Anthropic filed a lawsuit against the Trump administration’s Department of Defense in March after the agency designated the company a supply chain risk. Anthropic has been at loggerheads with the Department of Defense over whether the military should have unrestricted access to Anthropic’s AI systems for use cases including mass surveillance of American citizens and fully autonomous weapons. (OpenAI won the contract instead.)
At the meeting, Clark downplayed the administration’s classification of the company’s operations as supply chain risk, saying it was just a “narrow contractual dispute” and that Anthropic didn’t want to get in the way of the fact that it values national security.

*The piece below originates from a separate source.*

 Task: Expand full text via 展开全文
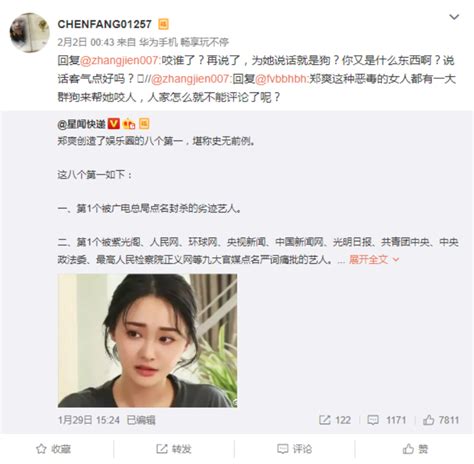(x=374, y=259)
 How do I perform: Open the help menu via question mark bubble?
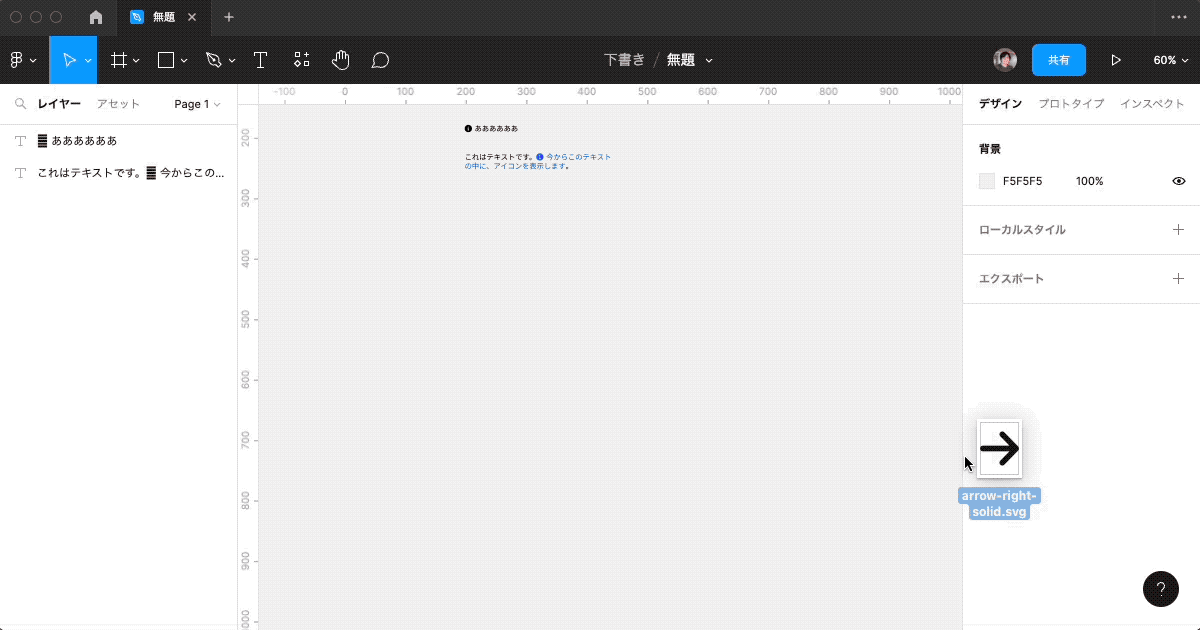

“Our position is that the government needs to know about this, and we have to find new ways for the government to partner with the private sector that is producing things that are truly revolutionizing the economy, but there are aspects of those products that are hurting national security, hurting stocks, etc.,” Clark said. “So, definitely, we’ll be talking to them about Mythos and talking about the next model as well.”
His approval followed reports last week that Trump officials were encouraging banks including JPMorgan Chase & Co., Goldman Sachs, Citigroup, Bank of America and Morgan Stanley to test Mythos.
During the interview, Clark also mentioned other aspects of AI’s impact on society, such as unemployment and higher education.
Anthropic CEO Dario Amodei has previously warned that advances in AI could lead to unemployment rates reaching Great Depression-era numbers, but Clark somewhat disagrees. He explained in an interview that he believes AI will become more powerful faster than people expected, and that he uses that as the basis for his estimates.
Clark, who heads Anthropic’s team of economists, said the company has so far only identified “potential weaknesses in early graduate hiring” in certain industries. However, he said Anthropic is ready in case there is a major change in employment.
Faced with the question of which majors today’s college students should pursue or avoid in the wake of AI, Clark only loosely suggested that the most important majors are those that “include the synthesis of all disciplines and analytical thinking about them.”
“That’s because AI gives you access to any number of subject matter experts from different fields,” Clark says. “But what’s really important is knowing the right questions to ask and having an intuition about what’s interesting when you collide different insights from many different disciplines.”